Then, this evening, out on my walk, a chance conversation with a friend turned into a reliving of her personal story of loss- one that shook me to the core. To lose someone is bad enough, but to lose them and then be denied access to their remains is a whole new level of grief. I cannot share more details, out of respect for her and her privacy.

Because, no matter what I say, one’s grief is intensely personal. People walk up to me and say, ‘I am sorry for your loss. I know how it feels’. And a part of me wants to shake them hard and scream, ‘You don’t! You can’t know how it feels. You don’t know how it feels to feel the tears well up in your eyes right in the middle of a happy scene in a movie or feel a tugging of intense sadness amidst the crazy dance moves belted out by your nine-year-old. You don’t know!’

But I cannot say it. I must smile sadly and nod in agreement, because that’s what we do. We put on the masks of propriety and social decorum because who wants to see a grown woman cry with tears streaming down her face every time she walks past the badminton court and recalls the thrill of playing a sweaty, invigorating game with that best friend?

* * * * *

| TASKS TO PERFORM |
**1.** Please translate this sentence from the passage about grief into Spanish: "To lose someone is bad enough, but to lose them and then be denied access to their remains is a whole new level of grief."
**2.** Answer these from the passage about grief:
(a) What was the writer doing when the conversation with the friend took place?
(b) What do people walk up to the writer and say?
(c) What game does the writer recall playing with that best friend?
**3.** Continue the passage about grief, picking up after its final sentence.

* * * * *

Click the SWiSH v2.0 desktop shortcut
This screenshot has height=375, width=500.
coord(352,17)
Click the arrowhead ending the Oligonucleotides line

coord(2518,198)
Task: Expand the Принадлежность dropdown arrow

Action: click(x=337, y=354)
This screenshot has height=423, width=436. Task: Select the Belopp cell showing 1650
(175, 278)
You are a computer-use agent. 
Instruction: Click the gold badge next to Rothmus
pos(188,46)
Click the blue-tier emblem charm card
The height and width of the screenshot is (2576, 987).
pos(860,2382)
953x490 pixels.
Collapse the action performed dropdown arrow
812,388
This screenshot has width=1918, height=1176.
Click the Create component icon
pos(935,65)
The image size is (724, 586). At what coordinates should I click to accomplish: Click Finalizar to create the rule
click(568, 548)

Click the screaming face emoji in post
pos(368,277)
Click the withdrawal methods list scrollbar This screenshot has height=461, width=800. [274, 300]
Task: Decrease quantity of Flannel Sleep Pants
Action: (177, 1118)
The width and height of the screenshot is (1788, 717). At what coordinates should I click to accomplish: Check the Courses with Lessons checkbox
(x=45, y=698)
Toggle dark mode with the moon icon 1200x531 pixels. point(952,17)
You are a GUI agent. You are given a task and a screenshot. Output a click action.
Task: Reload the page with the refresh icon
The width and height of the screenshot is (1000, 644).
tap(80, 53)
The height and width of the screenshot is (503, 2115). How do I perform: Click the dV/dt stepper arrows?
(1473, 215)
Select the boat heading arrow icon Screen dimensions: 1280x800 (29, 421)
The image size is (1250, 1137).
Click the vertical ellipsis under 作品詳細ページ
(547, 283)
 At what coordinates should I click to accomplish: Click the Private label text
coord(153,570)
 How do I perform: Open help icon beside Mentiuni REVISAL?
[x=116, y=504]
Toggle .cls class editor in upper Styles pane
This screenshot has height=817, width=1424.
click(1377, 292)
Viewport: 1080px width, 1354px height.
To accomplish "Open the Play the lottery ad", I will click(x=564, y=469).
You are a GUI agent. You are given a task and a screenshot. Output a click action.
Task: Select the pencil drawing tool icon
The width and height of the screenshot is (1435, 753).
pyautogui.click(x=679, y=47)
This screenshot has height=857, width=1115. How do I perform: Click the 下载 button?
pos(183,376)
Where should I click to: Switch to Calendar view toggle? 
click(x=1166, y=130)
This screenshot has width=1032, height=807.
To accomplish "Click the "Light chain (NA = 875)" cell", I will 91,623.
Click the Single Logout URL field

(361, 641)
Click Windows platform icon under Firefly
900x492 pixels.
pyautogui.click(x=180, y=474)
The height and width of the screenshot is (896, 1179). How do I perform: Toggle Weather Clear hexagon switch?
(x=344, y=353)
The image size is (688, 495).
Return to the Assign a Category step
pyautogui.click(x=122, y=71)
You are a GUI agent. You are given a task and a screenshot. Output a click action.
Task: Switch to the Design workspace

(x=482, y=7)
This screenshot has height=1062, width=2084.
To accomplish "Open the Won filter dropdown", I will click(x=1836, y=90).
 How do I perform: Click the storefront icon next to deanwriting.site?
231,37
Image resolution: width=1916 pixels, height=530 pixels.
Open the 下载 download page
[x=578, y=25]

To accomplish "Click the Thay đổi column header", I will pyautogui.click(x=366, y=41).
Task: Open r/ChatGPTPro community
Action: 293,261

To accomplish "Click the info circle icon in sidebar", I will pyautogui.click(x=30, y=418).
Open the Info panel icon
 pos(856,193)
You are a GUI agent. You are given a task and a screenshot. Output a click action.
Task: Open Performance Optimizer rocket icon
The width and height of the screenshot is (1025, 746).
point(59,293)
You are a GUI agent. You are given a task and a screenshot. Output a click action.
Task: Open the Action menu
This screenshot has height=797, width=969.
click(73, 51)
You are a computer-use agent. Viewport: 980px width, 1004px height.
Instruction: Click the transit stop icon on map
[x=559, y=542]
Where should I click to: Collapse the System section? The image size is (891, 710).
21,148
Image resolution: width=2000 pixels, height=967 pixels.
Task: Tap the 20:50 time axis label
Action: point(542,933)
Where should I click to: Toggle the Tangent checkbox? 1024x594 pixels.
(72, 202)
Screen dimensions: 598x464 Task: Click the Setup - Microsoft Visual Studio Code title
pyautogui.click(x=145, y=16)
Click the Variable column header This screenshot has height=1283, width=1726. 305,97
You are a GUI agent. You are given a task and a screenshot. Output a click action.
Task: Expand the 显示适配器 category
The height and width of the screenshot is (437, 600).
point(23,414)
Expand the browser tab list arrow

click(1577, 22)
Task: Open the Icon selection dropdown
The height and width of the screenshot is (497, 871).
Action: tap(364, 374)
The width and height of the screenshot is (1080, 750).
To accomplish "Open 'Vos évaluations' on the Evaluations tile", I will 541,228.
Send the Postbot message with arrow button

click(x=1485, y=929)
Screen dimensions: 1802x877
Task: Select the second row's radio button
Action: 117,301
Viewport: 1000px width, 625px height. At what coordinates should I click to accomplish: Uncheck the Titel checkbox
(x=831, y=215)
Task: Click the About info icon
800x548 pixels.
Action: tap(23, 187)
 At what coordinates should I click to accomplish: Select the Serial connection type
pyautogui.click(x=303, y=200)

* * * * *

| SOLVED TASKS |
**1.** Perder a alguien ya es bastante malo, pero perderlo y luego verse privado del acceso a sus restos es un nivel de dolor completamente nuevo.

**2.**
(a) Out on a walk in the evening.
(b) "I am sorry for your loss. I know how it feels."
(c) Badminton.

**3.**
All those inspirational messages and happy posters on the wall about enjoying the journey are somehow wasted, utterly and completely wasted, when I think of a 41-year-old woman struck down without reason.

Yet (yes, of course there’s a yet), it’s not all in vain. We step out, you know, when this happens. We step out of our comfortable cocoons of mundane and pedestrian coffee-drinking and stand for a few minutes in the rain. Soaking up the warmth of the sun mitigates the cold hand of despair, albeit in a small way. We call up friends, reach out to them, hoping they will give us their hands.

Most often, they do. Sometimes, they don’t, because we have been too busy for them. We have been living our shells of lives, shutting out the noise of reality. And it hurts. It hurts like the dickens when you are misunderstood and friends turn away and a part of you stops explaining anymore.

But, the point of it all?

The point of it all is that although we are hurtling down the same track towards the inevitable, a part of us will always want to stay right here, in some way or the other. In my mind, I am hoping that it will be two things that I leave behind:

my words and my character.

Everything else will disappear with me.

That’s as it should be.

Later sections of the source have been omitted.